On September 19, Antony Clement Rubin, the animal activist whose petition in Madras High Court started the WhatsApp traceability case, petitioned the court to amend his original prayer — remove all mention of Aadhaar and instead, ask for “mandatory linking of any government approved/authorized identities” to social media accounts for the purposes of traceability.
If this application for amendment is approved in the High Court hearing today, it may potentially weaken Facebook’s transfer petition that is pending before the Supreme Court. Facebook has petition the apex court to transfer 4 petitions from 3 different high courts as they all deal with Aadhaar-social media linkage.
The hearing was scheduled to take place on September 19, but the matter was not listed. Instead, the matter is listed before a new division bench comprising Justices M. Sathyanarayanan and N. Seshasayee in Court Room 5 today. In all probability, the hearing will be adjourned as the Supreme Court has restrained the Madras HC from passing any “effective orders” until it decides on the transfer petition.

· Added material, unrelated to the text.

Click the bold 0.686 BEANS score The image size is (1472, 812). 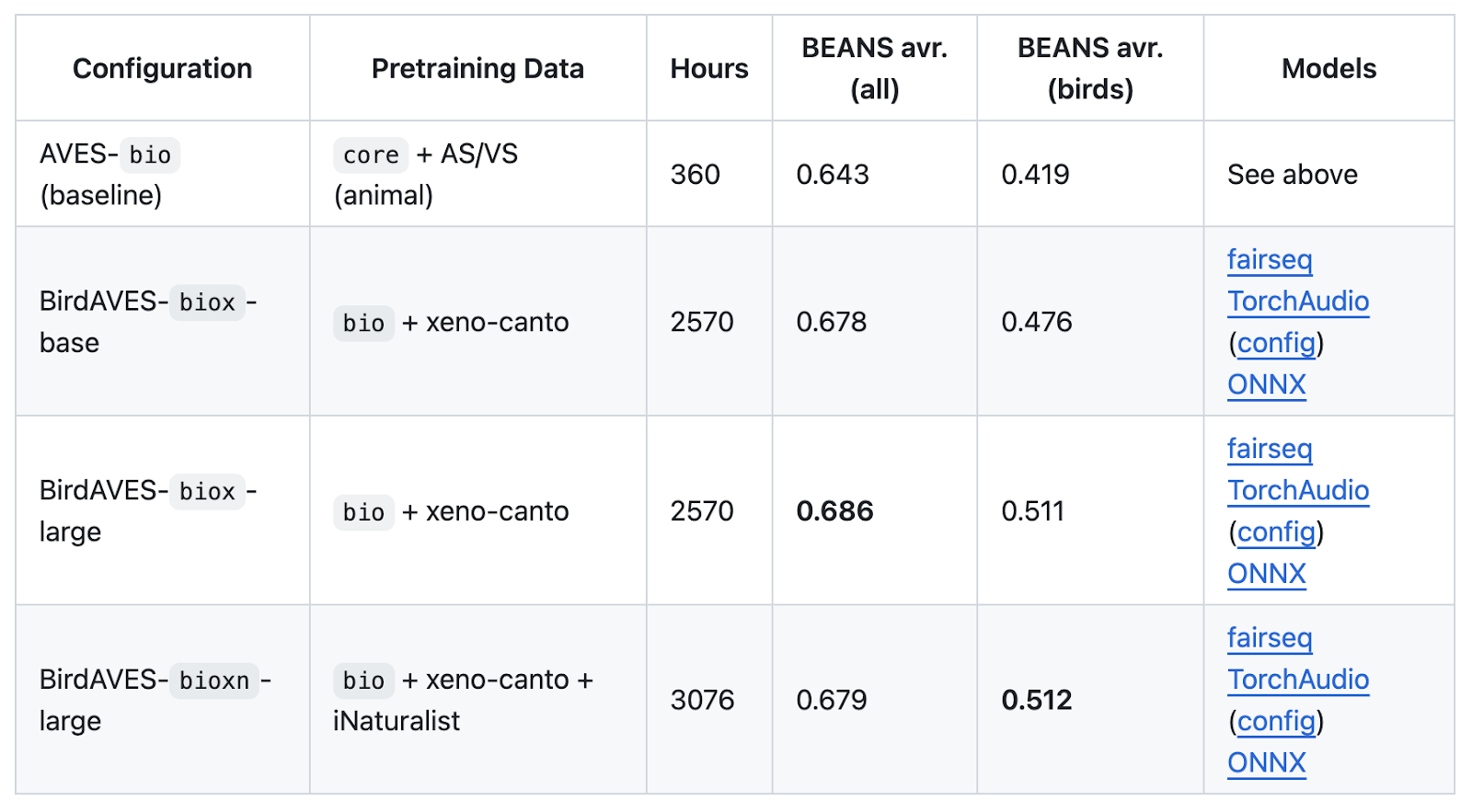pos(834,511)
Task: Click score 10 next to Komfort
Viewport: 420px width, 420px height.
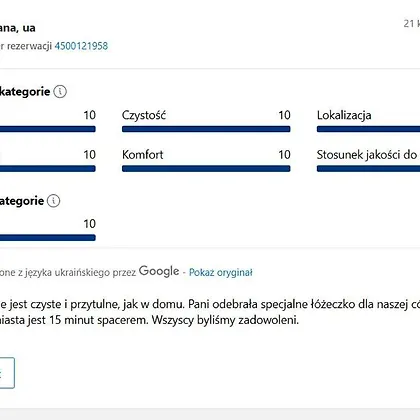Action: [284, 155]
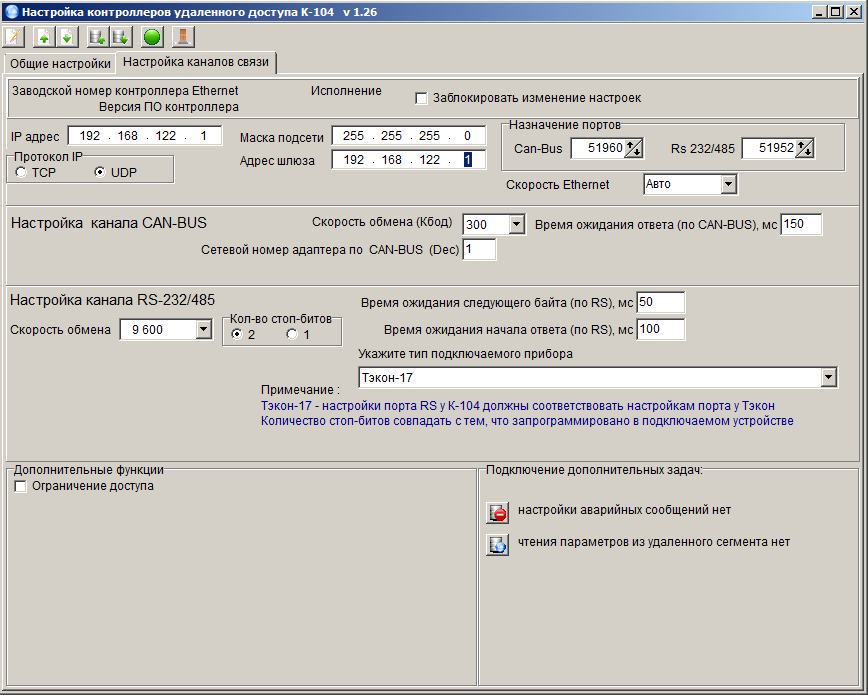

The next SC hearing is scheduled for September 24.
Linking Aadhaar to social media accounts had emerged as a bone of contention, given the Supreme Court’s judgement on Aadhaar. As a result, the Madras High Court division bench had dismissed the possibility of any such linkage in 2018 itself, and instead expanded the scope of the case to consider intermediary liability of social media platforms, and how such companies cooperate with law enforcement agencies in crime prevention. To this effect, the HC had impleaded Facebook, WhatsApp, Google, YouTube and Twitter in October 2018.
Why Rubin filed the petition
Rubin, a victim of cyberbullying, had filed the petition in 2018, along with fellow animal activist Janani Krishnamurthy, “to address the undue hardship endured by the general public, particularly the younger generation girls and boys, owing to the rising instances of humiliation, disgrace and defamation caused to them through cyber-bullying and other intolerable activities on social media”.
In the original petition, Rubin had beseeched the court “to declare that linking of Aadhaar or any one of the Government authorized identity proof as mandatory for the purpose of authentication while obtaining any email or user account”. However, the other part of Rubin’s original petition, that sought to link “Aadhaar or any one of the Government authorized identity proof” hasn’t been addressed in 25+ hearings. Instead, the case has largely focused on whether traceability, or finding the originator, is technically possible for WhatsApp.